DiMaggio was born on Nov. 25, 1914, in Martinez, Calif. His father operated a fishing boat in San Francisco, and expected his sons to follow in his footsteps. But Joe and his brothers, Vince and Dom, spent most of their time playing baseball.

The elder DiMaggio called it "a bum's game," but he lived to see all three of his boys become professional players. Dom, the youngest, played with the Red Sox. Vince, the eldest, was with five National League teams.

New York actually took a chance by signing Joe. He had been a star with the San Francisco Seals of the Pacific Coast League and once had a 61-game hitting streak. But a knee injury scared off all but the Yankees. They bought him for $25,000 -- one of the greatest bargains in baseball history.

DiMaggio arrived in New York in May 1936 at age 21. He introduced himself to Yankees fans with two singles and a triple in his first game, and never slowed until retirement.

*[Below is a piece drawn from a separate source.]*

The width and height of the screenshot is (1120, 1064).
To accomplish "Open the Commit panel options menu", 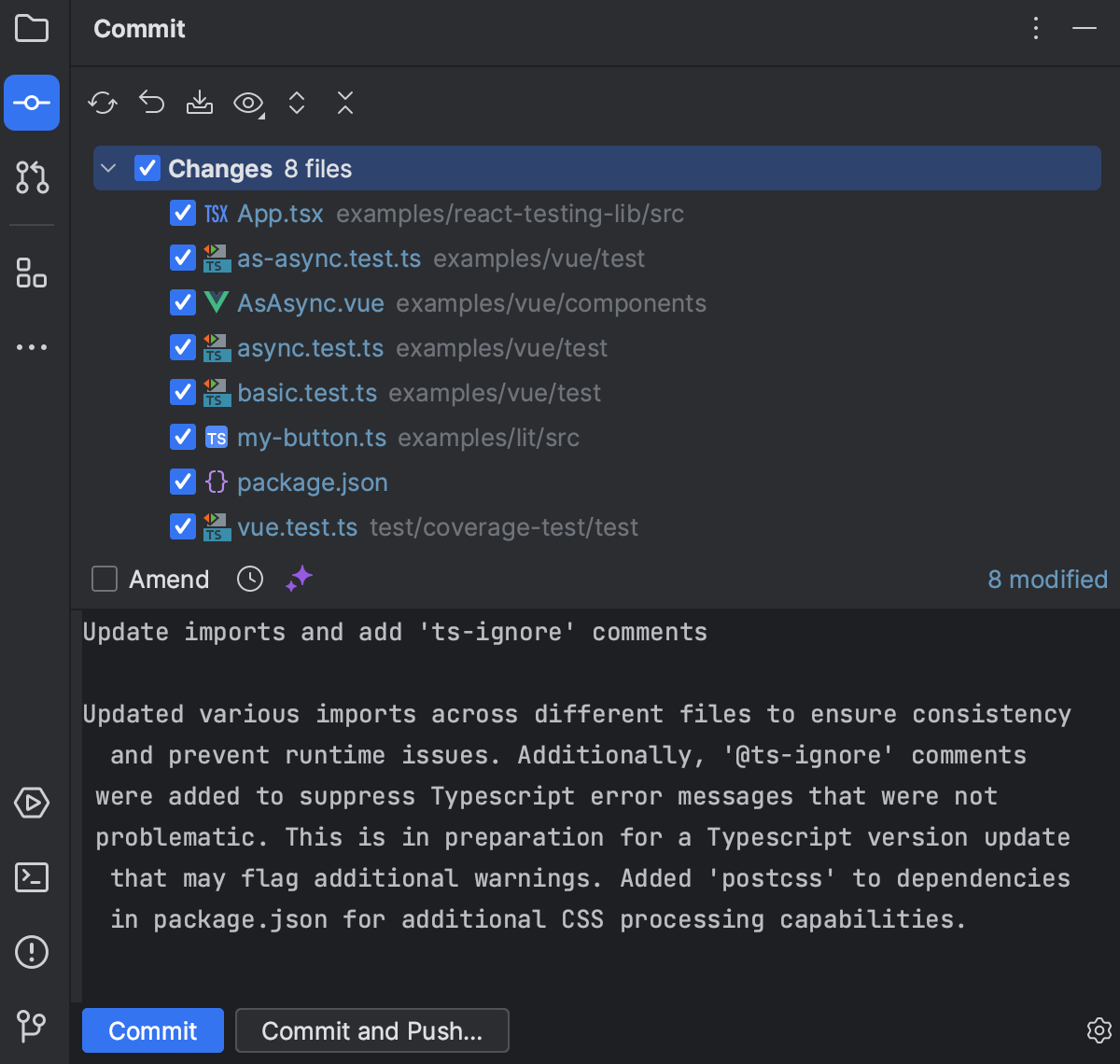I will (1036, 29).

DiMaggio earned $7,500 in his first year, but got $100,000 in each of his final three seasons, making him the highest-paid player of his time. He made more than that in recent years just for signing his name at baseball memorabilia shows.

Before DiMaggio, baseball's biggest stars were men like Ty Cobb and Babe Ruth. Although his accomplishments rivaled theirs in many ways, DiMaggio's style was in sharp contrast.

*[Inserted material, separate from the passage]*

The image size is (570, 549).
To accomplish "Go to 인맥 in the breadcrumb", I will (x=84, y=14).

Cobb and Ruth were colorful, larger-than-life characters, one a belligerent, short-tempered man who played the game with a vengeance, the other a gregarious, party-going slugger who set the standard for all home-run hitters.

DiMaggio was quiet and reserved with a gift for making everything look easy, whether it was an over-the-shoulder catch of a 400-foot drive or a home run to the deepest part of then-cavernous Yankee Stadium. He also had a strong, accurate arm rarely challenged by base runners.

"I was out there to play and give it all I had," he said in 1991. "I looked at it like, `I'm doing my best.' If I got the hit, fine. I always felt good that I had given my best."

Only twice did DiMaggio bat less than .300. He accumulated 3,948 total bases and drove in 1,537 runs. He finished his career with 2,214 hits.

He was the MVP in 1939, 1941 and 1947. He was the AL batting champion in 1939 with a .381 average and in 1940 at .352. He led the league in RBIs in 1941 with 125 and in 1948 with 155. He had the most homers in the league in 1937 with 46 and in 1948 with 39.

There were other records, and undoubtedly there would have been even more had he not volunteered for the Army during World War II. Though bothered by stomach ulcers for part of the time, he spent 2« years in the Army's physical training program for air cadets.

Honoring DiMaggio and Williams in a 1991 White House salute, President Bush said their military service "deprived them of even greater statistics, but also enhanced their greatness in the eyes of Americans."

DiMaggio battled a string of injuries during his career and seven times missed opening day. He underwent three operations within two years for bone spurs in his heels and bone chips in his arm.

In 1949, an inflamed heel sidelined him for 65 games. When he returned to the lineup, his home run helped the Yankees beat Boston 5-4, and he went on to bat .500 in their three-game series. It was as if he'd never been gone.

DiMaggio decided to call it quits at age 37. It was not a sudden decision.

"The old timing was beginning to leave me, and my reflexes were beginning to slow up," he explained.

By the end of his last season, he said, "It had become a chore for me to play."

"I found it difficult getting out of bed in the morning, especially after a night game," he said. "I was full of aches and pains."

The Yankees won the World Series in his final year, and he finished with a flourish. He hit a home run in the fourth game and had six hits in 11 at-bats.

Long after retiring as a player, DiMaggio served briefly as a vice president and coach for the Oakland A's, and as a member of the board of directors of the Baltimore Orioles. When he was not traveling, DiMaggio lived alone in his home on exclusive Harbour Island, Fla.